Depending on the amount of free RAM available on your computer, you probably won’t experience performance problems on your Mac for a long time to come, as your database grows.

But there can be other reasons for splitting databases, especially if you are working most of the time doing searches of recent documents and don’t want to also pick up those from the past. Or you may be doing research on topics that benefit from separation, to improve the efficiency of artificial intelligence assistants such as Classify and See Also.

It’s wise to think about database corruption and other possibilities that might result in loss of your valuable data.

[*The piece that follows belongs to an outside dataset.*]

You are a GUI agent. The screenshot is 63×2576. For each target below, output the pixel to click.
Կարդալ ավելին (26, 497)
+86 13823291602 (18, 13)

DEVONthink provides ‘housekeeping’ tools to check for errors in a database and to repair them if possible. Every few weeks I run Tools > Verify & Repair to check for errors. I don’t find them, but it’s still a good idea to check, as small errors could accumulate to cause problems over time. If errors are found that can’t be corrected by that routine, one could revert to an earlier state of the database using Tools > Restore Backup, or use Tools > Rebuild Database, or revert from a backup, e.g., in Time Machine.

Apple provides a housekeeping utility that should also be used periodically, Disk Utility. I bought my current MacBook Pro Retina about 7 months ago. Three times, when I ran the Disk Utility routine to check the disk (an SSD disk), errors were found that needed to be repaired. Disk errors may not immediately begin to cause data loss, but they are cumulative and could start causing problems. Check once in a while.

Every few weeks I run an OS X maintenance utility (C0cktail) to do routine housekeeping more easily than through the Terminal commands built into OS X (the free utility OnyX does similar tasks). That keeps the operating system clean and efficient—good preventive maintenance to avoid problems.

BACKUP! Your computer’s drive could fail, or other Bad Things might happen. Consider them, and implement a backup strategy that can protect you from data loss.

There are a number of good backup applications. I use Apple’s Time Machine, included in the operating system. Remember, though, that Time Machine doesn’t check your database for errors. It will happily back up a damaged database, so you should run Verify & Repair occasionally to make sure the database is error free.

But those Time Machine backups are stored on a hard drive in my log cabin. What if there were a fire or a burglary resulting in loss of all my computer equipment? (Those in various parts of the world can fill in possible catastrophes, such as earthquakes, wildfires, tornados, hurricanes, etc.) Offsite storage of backups can guard against some of those Bad Things. I periodically update database archives of my most important databases to a portable drive stored in my bank’s safety deposit box. I prefer that to cloud backups, as I could recover my files more quickly than by download from the cloud—and I’ve got more control that way.